Food File: The weekly food news round-up

Come Dine With Me in Westport, lunchbox inspiration from Irish chef in London, picnic ideas and recipes


Mystery dinner date in Westport
Come Dine With Me, with a twist, comes to the Westport Food Festival (September 5th-7th). Tickets are on sale for a five-course dinner to mark the closing night of the festival, but restaurantgoers who will have paid €35 for their ticket won't know where they will be eating until a pre-dinner restaurant lottery at a drinks reception in the Clock Tavern decides their fate.
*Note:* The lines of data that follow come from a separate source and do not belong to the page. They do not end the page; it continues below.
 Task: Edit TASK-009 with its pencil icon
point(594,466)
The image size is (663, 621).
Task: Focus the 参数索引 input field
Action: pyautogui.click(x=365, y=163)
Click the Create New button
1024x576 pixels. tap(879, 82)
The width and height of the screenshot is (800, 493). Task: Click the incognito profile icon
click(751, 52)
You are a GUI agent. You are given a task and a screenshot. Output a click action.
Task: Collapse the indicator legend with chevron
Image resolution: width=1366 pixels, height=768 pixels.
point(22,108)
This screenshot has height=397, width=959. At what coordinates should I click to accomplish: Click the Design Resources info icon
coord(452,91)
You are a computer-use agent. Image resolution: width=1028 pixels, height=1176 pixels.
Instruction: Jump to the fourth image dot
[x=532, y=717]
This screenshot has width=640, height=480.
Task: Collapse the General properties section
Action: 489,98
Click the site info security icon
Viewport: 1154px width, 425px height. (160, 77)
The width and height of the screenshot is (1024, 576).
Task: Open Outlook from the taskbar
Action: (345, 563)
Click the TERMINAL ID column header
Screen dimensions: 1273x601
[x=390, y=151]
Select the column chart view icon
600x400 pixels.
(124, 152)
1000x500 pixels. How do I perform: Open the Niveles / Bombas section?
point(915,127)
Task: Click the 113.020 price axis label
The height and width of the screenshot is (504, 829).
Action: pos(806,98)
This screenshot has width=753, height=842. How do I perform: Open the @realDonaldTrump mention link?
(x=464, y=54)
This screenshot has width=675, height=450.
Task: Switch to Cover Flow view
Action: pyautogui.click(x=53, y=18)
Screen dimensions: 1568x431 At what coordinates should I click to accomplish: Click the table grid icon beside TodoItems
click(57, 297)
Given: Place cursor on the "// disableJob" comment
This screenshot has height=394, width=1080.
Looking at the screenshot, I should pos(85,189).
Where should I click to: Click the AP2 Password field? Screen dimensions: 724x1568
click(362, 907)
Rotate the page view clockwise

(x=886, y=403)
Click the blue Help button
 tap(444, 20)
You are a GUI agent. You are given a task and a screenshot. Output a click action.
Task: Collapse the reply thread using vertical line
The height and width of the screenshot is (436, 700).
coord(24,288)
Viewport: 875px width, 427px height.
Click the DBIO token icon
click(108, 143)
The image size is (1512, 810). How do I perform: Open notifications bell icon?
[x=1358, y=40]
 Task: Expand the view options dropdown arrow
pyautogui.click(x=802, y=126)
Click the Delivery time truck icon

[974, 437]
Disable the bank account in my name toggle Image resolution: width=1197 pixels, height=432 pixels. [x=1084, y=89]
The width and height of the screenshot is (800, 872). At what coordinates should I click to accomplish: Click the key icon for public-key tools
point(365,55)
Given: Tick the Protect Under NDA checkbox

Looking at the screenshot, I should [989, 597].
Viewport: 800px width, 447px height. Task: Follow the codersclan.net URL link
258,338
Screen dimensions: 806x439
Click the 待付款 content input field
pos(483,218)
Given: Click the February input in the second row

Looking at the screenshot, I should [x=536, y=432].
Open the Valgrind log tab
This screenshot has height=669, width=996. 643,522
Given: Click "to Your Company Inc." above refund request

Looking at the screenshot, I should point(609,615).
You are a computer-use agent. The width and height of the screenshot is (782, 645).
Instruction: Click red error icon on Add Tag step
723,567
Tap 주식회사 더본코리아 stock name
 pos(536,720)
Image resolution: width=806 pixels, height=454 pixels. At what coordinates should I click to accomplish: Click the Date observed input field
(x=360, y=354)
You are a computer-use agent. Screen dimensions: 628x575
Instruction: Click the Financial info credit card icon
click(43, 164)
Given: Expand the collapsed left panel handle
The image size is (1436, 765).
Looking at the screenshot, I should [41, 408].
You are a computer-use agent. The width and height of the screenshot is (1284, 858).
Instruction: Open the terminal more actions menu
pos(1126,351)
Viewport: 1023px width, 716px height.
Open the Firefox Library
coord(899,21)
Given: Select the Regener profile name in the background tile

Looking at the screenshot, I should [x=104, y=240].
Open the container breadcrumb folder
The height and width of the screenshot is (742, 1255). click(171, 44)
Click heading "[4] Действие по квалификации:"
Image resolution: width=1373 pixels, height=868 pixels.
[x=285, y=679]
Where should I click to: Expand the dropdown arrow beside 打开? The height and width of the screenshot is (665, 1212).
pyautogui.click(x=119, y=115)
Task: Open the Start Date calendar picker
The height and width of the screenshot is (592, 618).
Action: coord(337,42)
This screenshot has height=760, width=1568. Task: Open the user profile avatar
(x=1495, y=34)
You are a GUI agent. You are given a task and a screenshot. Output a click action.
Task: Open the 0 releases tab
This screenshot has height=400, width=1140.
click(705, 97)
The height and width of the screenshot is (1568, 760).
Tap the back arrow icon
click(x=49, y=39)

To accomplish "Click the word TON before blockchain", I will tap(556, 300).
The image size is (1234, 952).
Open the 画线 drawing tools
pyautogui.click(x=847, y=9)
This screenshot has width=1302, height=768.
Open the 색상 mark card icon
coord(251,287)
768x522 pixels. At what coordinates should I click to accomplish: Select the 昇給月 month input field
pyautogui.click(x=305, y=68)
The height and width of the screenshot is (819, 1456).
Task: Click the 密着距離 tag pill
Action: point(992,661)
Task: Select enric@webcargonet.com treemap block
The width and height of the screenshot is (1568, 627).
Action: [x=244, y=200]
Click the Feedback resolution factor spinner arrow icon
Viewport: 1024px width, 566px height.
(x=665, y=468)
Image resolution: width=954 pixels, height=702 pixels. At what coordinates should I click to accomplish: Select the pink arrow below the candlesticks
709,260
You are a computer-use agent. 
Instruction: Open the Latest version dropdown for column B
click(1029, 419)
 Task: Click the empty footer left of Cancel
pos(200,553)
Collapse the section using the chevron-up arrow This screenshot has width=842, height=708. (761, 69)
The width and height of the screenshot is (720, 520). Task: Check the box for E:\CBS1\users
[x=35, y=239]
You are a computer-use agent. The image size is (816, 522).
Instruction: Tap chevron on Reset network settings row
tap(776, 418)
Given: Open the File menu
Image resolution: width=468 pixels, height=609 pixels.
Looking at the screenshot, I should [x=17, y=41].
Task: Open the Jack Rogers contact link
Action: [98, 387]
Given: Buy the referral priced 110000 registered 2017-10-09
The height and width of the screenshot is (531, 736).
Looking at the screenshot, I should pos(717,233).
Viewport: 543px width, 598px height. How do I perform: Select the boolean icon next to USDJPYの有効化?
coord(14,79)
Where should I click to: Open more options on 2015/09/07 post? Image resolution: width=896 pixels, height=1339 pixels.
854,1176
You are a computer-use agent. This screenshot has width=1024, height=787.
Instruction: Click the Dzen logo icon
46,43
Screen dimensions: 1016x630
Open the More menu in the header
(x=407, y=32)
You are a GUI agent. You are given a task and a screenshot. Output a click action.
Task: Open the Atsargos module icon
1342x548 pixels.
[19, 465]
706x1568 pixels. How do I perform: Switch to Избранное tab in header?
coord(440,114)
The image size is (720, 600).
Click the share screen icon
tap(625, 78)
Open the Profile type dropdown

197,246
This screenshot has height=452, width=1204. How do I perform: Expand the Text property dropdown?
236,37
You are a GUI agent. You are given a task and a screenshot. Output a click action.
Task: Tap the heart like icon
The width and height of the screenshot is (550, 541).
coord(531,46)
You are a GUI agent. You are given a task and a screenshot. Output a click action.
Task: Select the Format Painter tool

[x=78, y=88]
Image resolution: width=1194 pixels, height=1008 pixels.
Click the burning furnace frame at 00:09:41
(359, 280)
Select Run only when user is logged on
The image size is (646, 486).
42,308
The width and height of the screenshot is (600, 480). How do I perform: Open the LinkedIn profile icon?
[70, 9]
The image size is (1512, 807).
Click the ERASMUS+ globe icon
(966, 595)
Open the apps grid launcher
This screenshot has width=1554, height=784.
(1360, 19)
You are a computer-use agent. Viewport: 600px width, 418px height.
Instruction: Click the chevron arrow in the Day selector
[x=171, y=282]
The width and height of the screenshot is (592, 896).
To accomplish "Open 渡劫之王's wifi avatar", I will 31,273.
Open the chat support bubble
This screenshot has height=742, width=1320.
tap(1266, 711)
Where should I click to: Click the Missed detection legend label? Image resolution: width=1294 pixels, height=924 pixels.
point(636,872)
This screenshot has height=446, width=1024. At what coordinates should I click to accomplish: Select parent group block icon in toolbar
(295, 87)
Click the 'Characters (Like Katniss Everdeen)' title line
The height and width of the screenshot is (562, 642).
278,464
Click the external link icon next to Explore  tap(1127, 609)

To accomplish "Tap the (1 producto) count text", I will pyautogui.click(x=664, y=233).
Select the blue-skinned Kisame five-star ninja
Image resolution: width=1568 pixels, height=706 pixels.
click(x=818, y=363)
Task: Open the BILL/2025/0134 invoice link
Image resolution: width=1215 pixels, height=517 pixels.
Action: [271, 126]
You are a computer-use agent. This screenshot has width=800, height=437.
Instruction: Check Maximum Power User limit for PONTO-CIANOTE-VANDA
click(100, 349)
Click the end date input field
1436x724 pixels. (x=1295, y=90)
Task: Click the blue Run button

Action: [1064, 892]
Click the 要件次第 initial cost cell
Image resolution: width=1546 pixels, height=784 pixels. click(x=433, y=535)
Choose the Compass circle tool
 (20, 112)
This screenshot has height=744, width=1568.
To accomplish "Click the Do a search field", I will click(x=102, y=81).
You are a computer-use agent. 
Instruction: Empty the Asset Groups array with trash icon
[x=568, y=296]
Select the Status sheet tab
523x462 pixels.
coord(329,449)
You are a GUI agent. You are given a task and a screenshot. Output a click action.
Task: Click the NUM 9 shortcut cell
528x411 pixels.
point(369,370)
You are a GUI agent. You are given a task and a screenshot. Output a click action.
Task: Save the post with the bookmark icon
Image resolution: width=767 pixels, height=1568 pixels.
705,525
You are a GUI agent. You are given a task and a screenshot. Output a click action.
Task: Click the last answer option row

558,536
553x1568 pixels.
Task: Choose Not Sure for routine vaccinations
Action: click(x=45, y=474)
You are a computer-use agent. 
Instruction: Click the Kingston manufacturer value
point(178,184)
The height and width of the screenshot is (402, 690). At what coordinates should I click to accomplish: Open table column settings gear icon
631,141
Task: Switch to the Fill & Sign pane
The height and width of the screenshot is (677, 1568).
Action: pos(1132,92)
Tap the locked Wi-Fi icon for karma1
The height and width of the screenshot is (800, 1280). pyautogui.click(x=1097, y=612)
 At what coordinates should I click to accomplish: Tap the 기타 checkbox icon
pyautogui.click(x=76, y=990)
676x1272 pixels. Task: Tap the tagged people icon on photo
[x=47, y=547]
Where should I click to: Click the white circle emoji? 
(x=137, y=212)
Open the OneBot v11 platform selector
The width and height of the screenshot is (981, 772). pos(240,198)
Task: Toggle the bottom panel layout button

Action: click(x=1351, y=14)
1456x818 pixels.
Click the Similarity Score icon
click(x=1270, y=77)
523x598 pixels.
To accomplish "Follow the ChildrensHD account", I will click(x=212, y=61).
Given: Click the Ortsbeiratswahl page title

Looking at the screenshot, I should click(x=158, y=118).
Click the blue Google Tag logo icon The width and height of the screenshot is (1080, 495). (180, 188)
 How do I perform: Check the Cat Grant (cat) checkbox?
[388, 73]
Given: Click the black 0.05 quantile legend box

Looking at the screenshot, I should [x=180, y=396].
After dinner, participants are invited to attend the festival wrap party, where they can rate their evening's dining experience, and the highest scoring venue will win the Michael Ruane memorial chefs' challenge. There are 15 restaurants taking part. See westportfoodfestival.ie

Lunchbox inspiration
Former HR manager Laoise Casey upped sticks and left Dublin for London two years ago with the aim of pursuing a career in cooking. She did a professional cooking course at Leith's School of Food & Wine, and is now chef de partie at The Dairy in Clapham, where they grow veg on the rooftop and have their own beehives. Not content with forging a new career, Casey has also been writing a weekly column on Mondays in the London Evening Standard, in which she takes signature dishes from restaurants around the city and reconfigures them as lunchbox fare. So if your Tupperware meals could use some inspiration, take a look at standard.co.uk/lifestyle/foodanddrink

Picnics to go
Online shop kitchencookware.ie has some stylish picnic equipment and accessories, including the traditional Coolmovers "Secret Garden" Picnic Basket which costs €69.99 and has everything you'll need for a romantic picnic for two. More pragmatic picnicers might prefer the stackable Aladdin Bento lunch boxes (€24.99), which mightn't look as stylish, but can keep your lunch on the move hot or cold for up to five hours. Orders over €50 are delivered free of charge anywhere in Ireland.

Take it outdoors
If you are thinking about eating in the great outdoors, then A Perfect Day for a Picnic, by Tory Finch (Ryland Peters & Small, £16.99) might inspire you with suitably stylish props and adventurous food. There are 10 outdoor events catered for in the book, from a teddy bear's picnic to a beach barbecue, with a vintage garden party and a Provencal picnic along the way. The menus veer from the wildly ambitious – buckwheat blinis with horseradish cream, porchetta with salad of truffled French beans, and raspberry and chocolate ganache tart, which might work as a garden party lunch but won't travel well, to more robust favourites such as sausage and squished tomato rolls, pork pies and frittata Lorraine (quiche without the soggy pastry).